### Task brief
Your answer must be an exact repeat of the lines from the one containing "The width and height of the screenshot is (1036, 1150)." through the last line of the records, both included, with no pictures.

### Provided material
☆ ☆ ☆ ☆ ☆ ☆ ☆

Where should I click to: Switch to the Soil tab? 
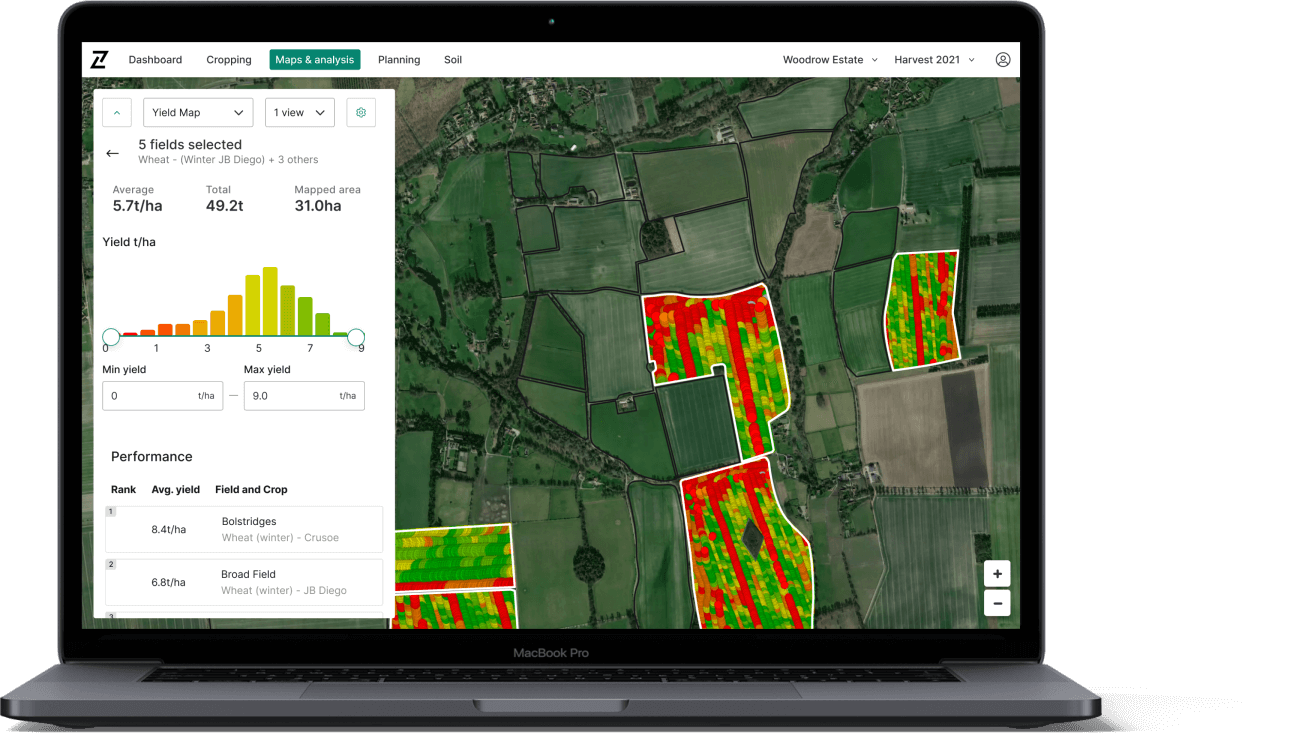(x=452, y=59)
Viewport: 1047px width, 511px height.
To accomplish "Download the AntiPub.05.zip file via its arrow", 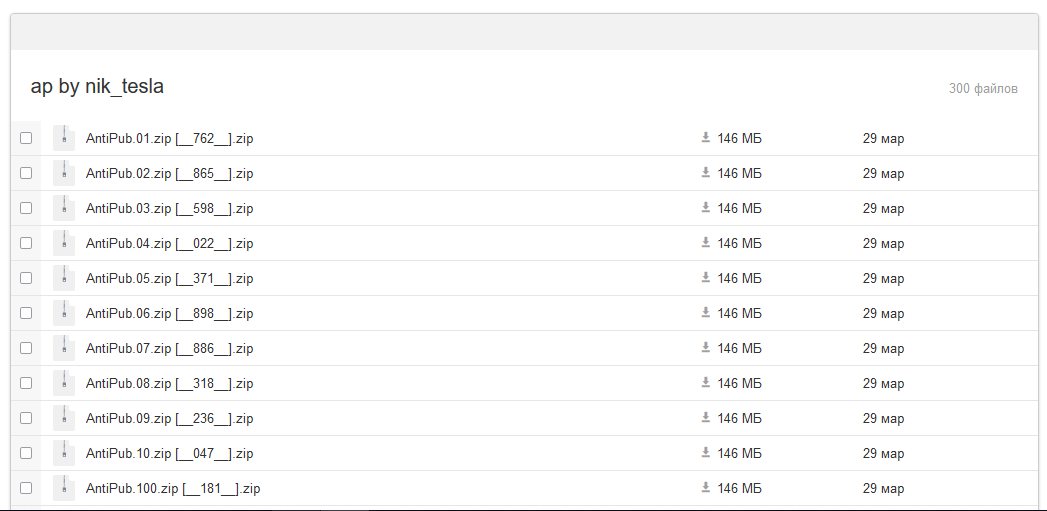I will [705, 277].
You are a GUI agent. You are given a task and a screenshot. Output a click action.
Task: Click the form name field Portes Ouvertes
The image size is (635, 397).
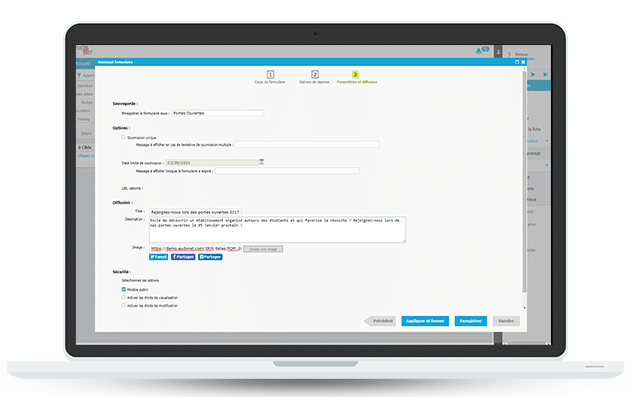pyautogui.click(x=218, y=113)
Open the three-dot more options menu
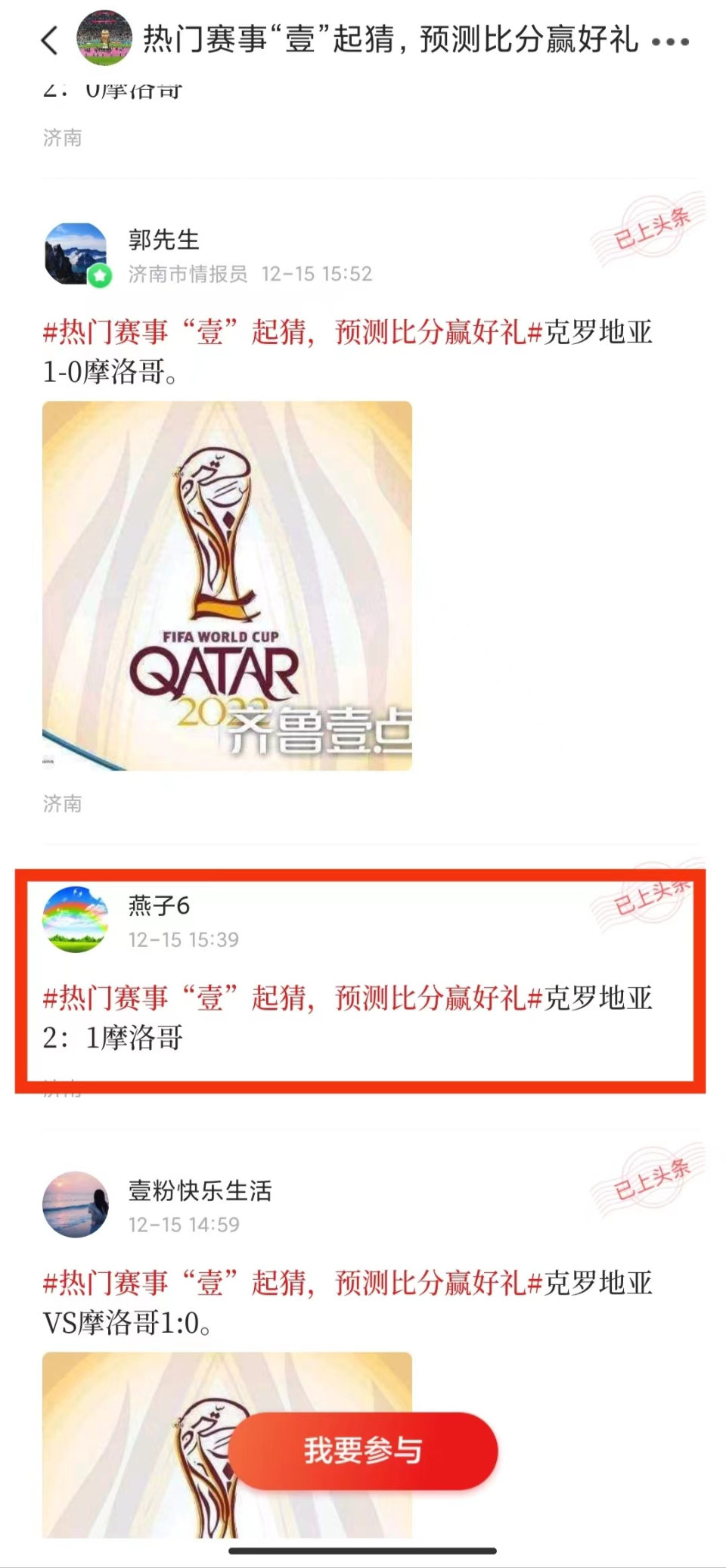 pyautogui.click(x=671, y=42)
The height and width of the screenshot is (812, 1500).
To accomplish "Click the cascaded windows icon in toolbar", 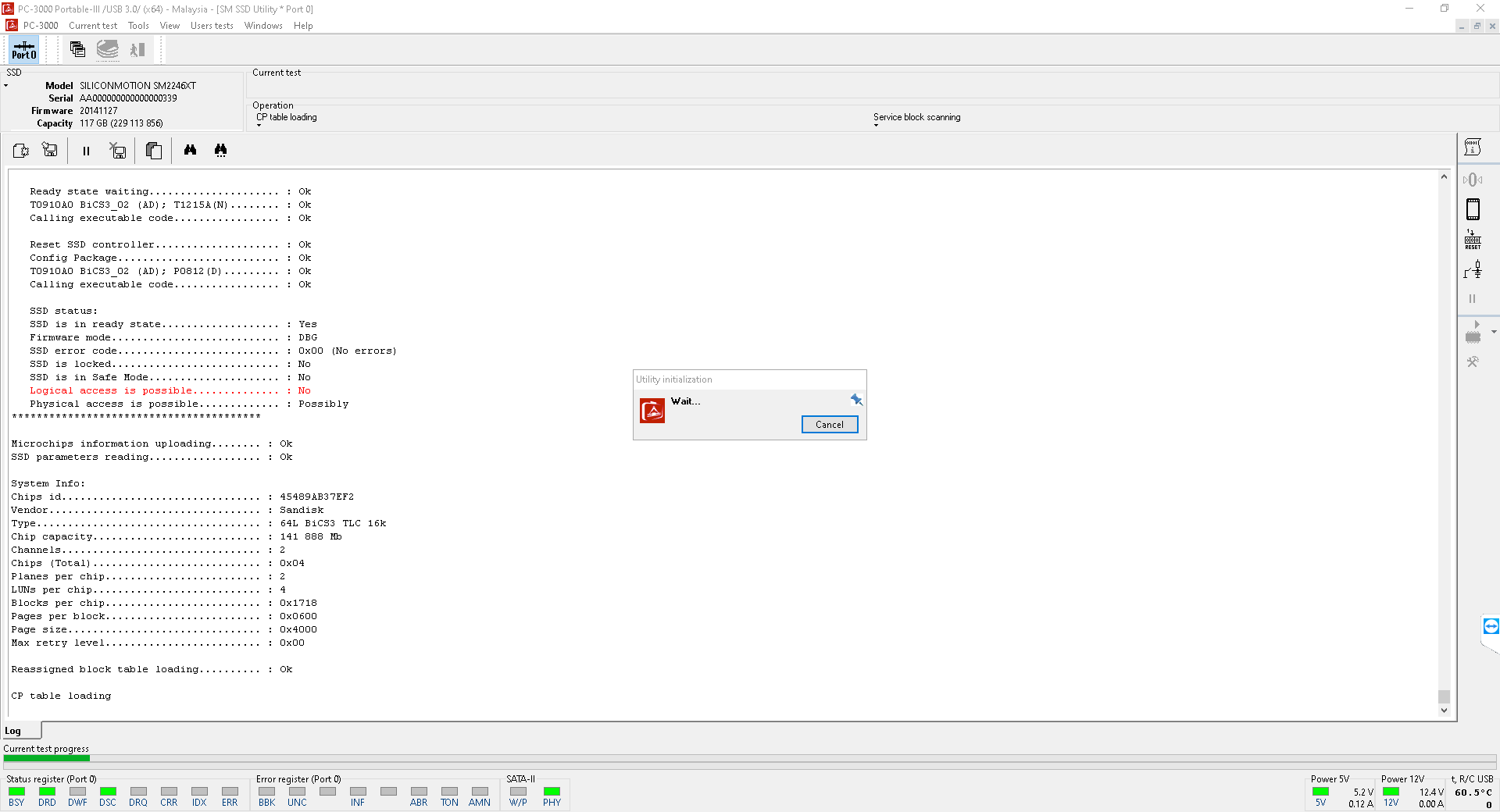I will [77, 50].
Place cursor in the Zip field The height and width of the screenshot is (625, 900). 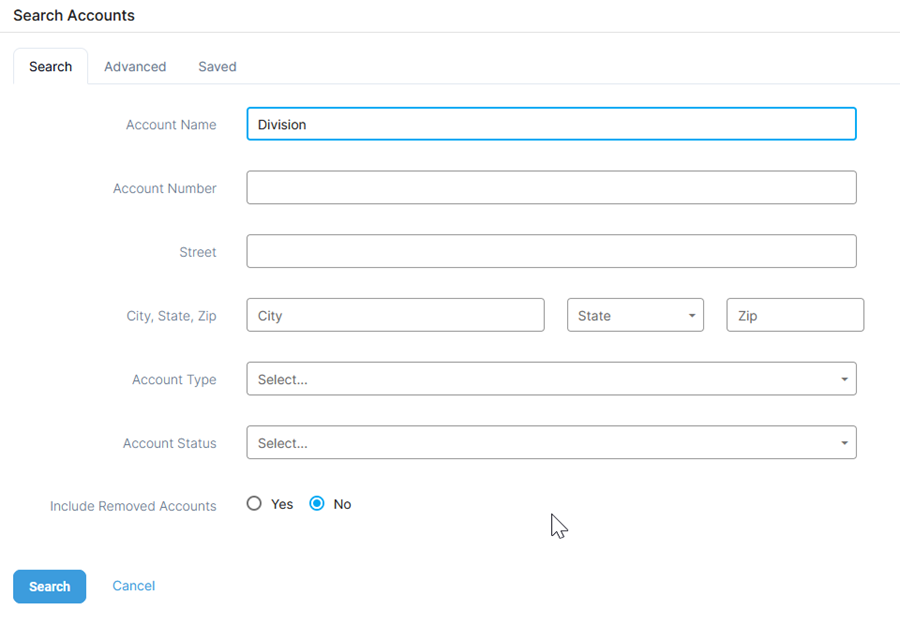tap(795, 316)
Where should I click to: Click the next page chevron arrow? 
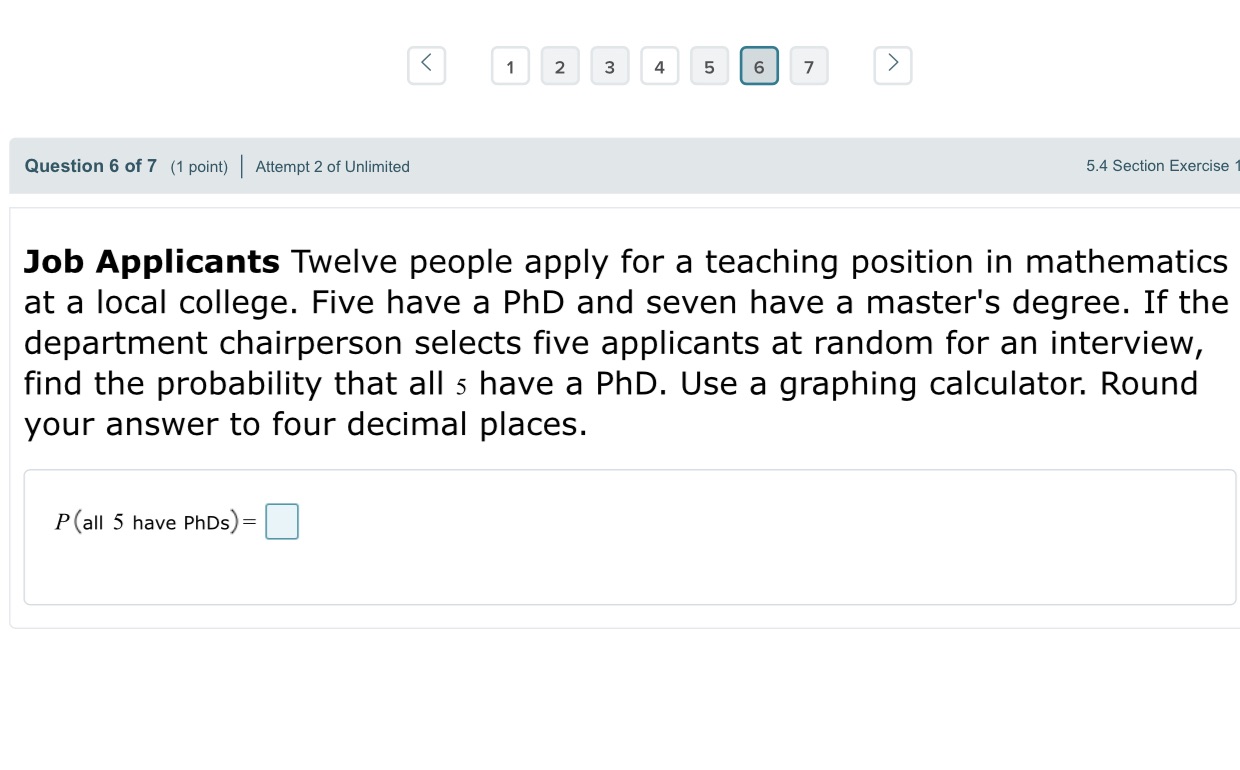click(892, 64)
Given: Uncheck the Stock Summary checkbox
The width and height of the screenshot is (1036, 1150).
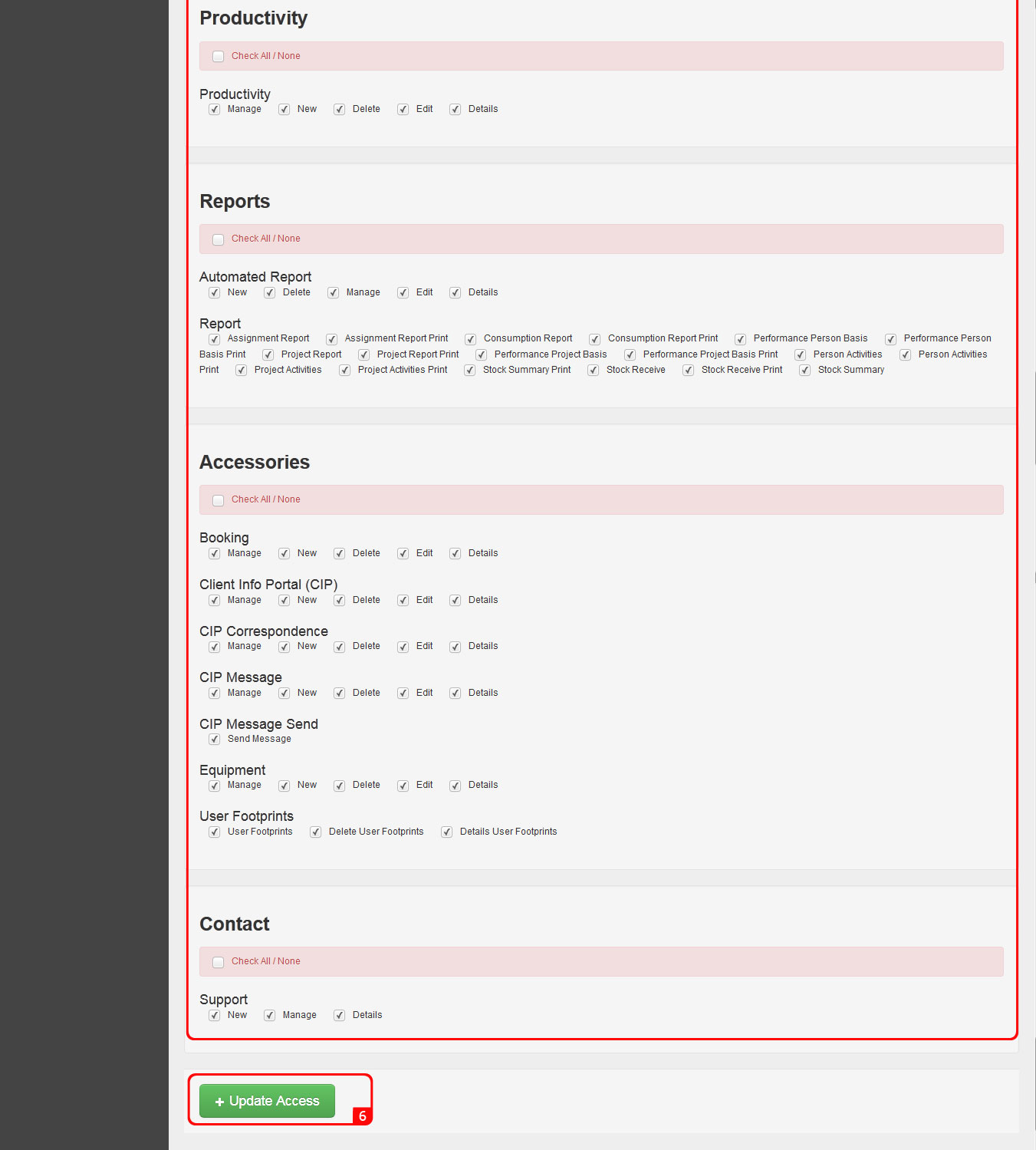Looking at the screenshot, I should pyautogui.click(x=805, y=371).
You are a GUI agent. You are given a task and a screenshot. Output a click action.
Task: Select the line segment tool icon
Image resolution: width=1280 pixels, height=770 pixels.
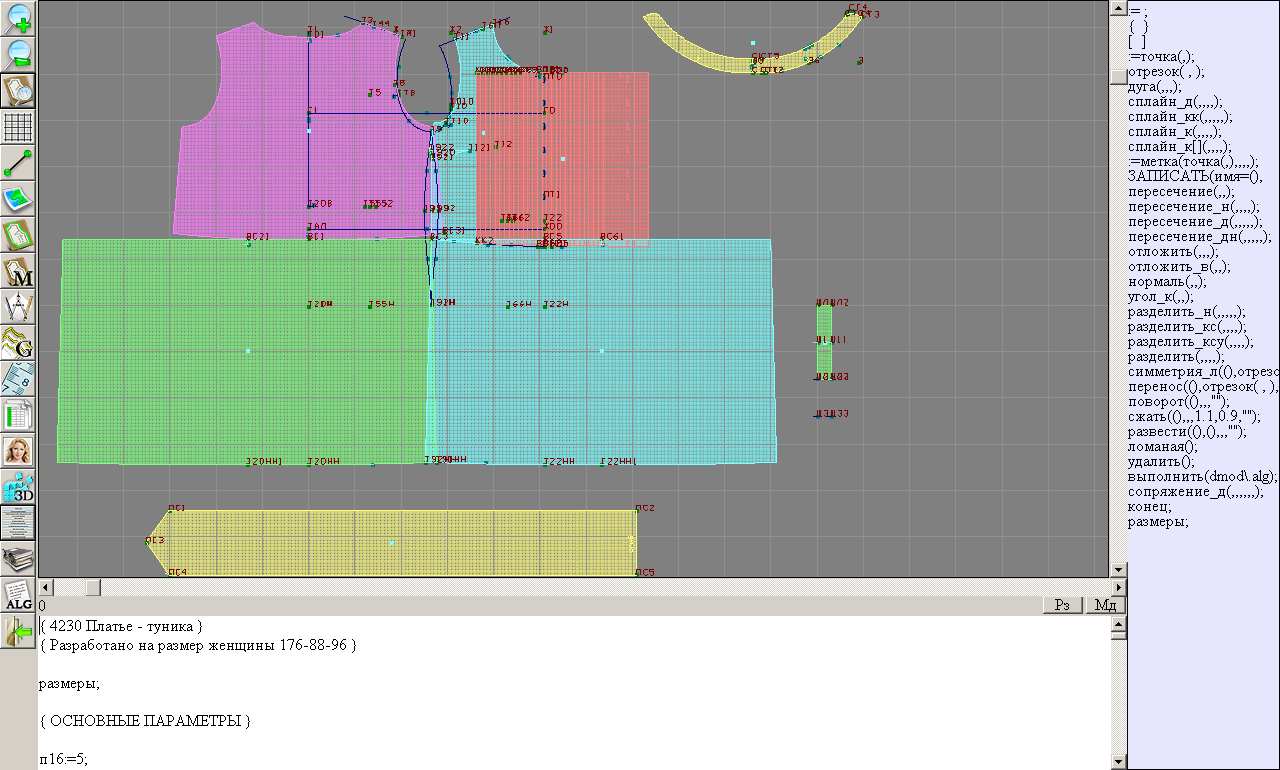[19, 163]
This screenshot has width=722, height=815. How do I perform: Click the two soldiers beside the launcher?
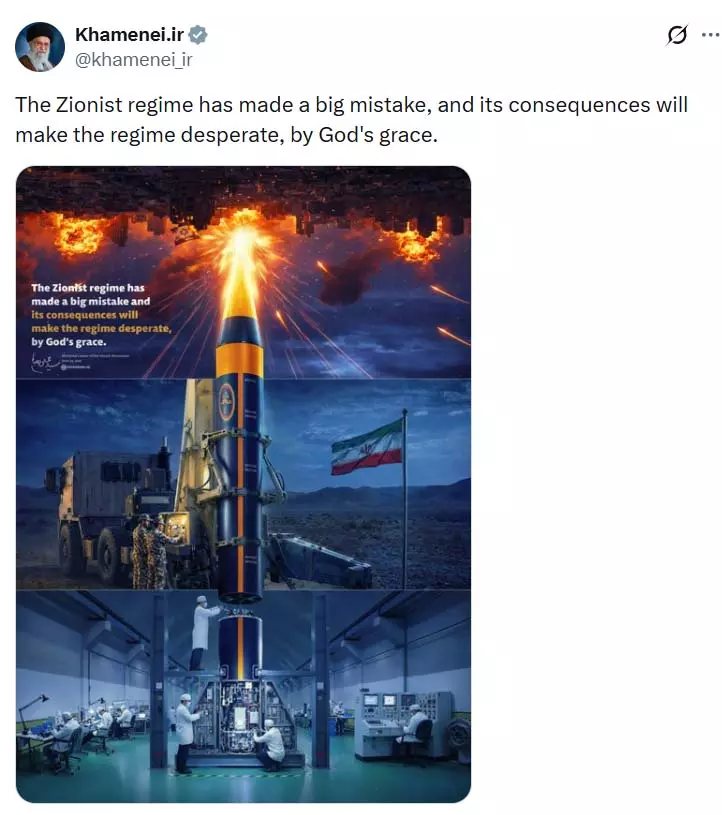pos(151,551)
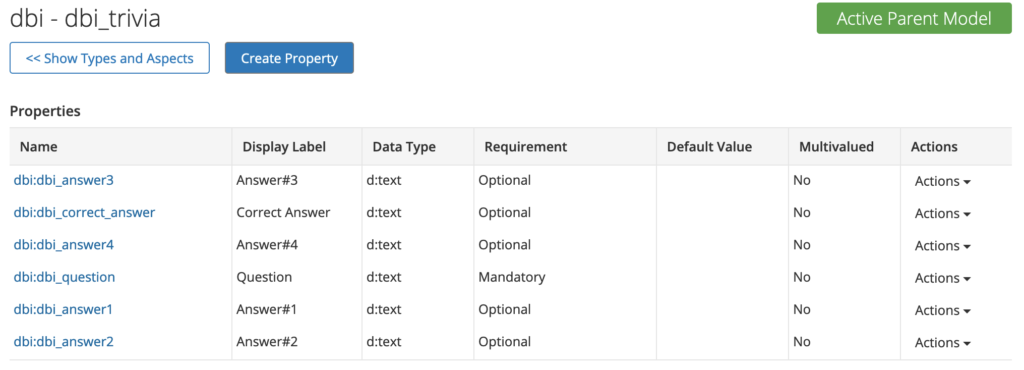Select the dbi:dbi_answer1 property link
The width and height of the screenshot is (1024, 370).
63,309
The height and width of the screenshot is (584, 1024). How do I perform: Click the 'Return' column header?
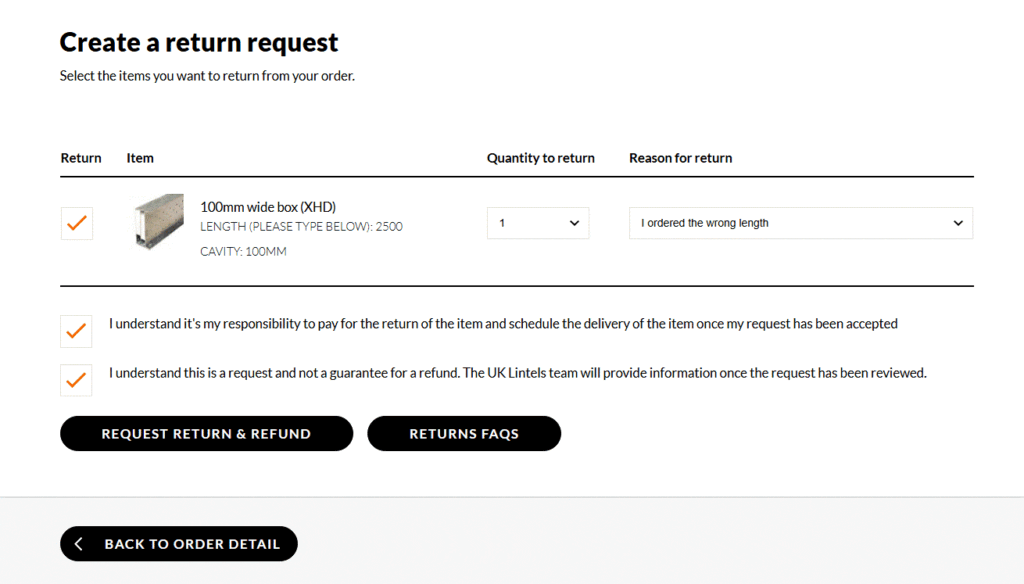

☆ ☆ ☆ ☆ ☆ ☆ ☆

### Expected answer
The width and height of the screenshot is (1036, 1150).
Looking at the screenshot, I should pyautogui.click(x=805, y=371).
You are a GUI agent. You are given a task and a screenshot. Output a click action.
Task: Select the line segment tool icon
Image resolution: width=1280 pixels, height=770 pixels.
[19, 163]
This screenshot has width=722, height=815. How do I perform: Click the two soldiers beside the launcher?
pos(151,551)
Select the dbi:dbi_answer1 property link
The width and height of the screenshot is (1024, 370).
63,309
The height and width of the screenshot is (584, 1024). How do I perform: Click the 'Return' column header?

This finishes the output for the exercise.